*** Begin section ***

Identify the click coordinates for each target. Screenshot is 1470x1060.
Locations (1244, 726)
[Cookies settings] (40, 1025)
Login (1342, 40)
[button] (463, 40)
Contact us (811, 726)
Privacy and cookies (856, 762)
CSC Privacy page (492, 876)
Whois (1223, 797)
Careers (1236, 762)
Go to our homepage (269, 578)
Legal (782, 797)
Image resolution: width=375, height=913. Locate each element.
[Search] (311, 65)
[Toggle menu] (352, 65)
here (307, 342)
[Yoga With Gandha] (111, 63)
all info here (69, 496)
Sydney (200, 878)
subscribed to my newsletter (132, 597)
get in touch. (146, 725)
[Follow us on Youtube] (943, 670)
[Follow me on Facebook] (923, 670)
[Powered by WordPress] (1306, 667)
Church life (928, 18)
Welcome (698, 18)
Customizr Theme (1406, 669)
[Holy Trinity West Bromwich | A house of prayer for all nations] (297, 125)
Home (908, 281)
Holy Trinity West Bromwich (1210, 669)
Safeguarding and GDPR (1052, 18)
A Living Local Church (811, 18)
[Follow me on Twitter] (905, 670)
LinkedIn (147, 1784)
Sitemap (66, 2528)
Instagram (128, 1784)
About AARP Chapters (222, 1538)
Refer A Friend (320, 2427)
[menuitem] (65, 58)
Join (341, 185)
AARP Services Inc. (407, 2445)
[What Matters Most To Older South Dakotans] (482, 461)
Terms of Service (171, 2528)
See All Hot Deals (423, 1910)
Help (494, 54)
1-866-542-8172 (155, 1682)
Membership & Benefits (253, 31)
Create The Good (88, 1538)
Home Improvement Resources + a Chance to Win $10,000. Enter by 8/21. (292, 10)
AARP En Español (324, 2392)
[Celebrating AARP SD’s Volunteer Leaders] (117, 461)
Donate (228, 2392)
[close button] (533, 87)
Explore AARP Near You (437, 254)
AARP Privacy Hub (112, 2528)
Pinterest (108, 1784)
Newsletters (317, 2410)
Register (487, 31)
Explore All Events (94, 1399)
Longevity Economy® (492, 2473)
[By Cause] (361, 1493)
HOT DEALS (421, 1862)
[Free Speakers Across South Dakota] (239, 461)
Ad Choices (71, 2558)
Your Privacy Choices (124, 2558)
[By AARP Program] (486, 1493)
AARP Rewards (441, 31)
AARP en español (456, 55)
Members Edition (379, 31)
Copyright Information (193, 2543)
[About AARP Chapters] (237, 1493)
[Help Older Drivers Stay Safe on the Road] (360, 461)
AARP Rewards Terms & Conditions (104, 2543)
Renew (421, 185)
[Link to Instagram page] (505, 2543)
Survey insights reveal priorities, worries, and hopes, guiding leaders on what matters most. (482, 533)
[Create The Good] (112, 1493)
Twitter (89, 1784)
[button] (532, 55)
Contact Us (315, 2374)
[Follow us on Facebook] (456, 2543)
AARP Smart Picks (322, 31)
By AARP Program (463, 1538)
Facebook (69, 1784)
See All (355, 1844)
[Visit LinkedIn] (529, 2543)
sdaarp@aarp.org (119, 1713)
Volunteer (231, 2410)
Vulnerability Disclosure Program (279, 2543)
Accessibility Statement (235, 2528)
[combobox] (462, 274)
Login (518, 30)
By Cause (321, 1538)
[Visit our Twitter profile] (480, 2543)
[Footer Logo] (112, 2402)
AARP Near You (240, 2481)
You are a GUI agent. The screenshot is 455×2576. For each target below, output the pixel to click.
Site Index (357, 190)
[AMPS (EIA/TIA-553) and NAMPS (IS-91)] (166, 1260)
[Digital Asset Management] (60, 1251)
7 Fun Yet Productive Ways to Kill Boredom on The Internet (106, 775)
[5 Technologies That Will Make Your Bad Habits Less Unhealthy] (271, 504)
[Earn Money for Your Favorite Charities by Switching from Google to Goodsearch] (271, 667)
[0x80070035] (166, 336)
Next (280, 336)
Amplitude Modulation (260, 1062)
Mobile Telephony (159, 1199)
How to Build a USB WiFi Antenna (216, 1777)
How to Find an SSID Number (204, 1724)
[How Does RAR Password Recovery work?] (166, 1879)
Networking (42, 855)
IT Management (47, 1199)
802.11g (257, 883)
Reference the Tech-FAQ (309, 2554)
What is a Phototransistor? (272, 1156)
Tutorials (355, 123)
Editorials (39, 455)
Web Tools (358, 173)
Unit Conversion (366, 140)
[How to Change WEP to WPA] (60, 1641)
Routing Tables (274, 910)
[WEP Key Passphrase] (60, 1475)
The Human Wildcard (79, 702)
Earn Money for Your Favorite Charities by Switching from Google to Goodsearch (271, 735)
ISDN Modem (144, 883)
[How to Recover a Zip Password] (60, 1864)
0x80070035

*** End section ***

• _DIRECTIONS FOR THIS TASK_: All lines of the entries containing the string "Explore" must be shown in full.

• _WRITTEN ANSWER_:
Explore AARP Near You (437, 254)
Explore All Events (94, 1399)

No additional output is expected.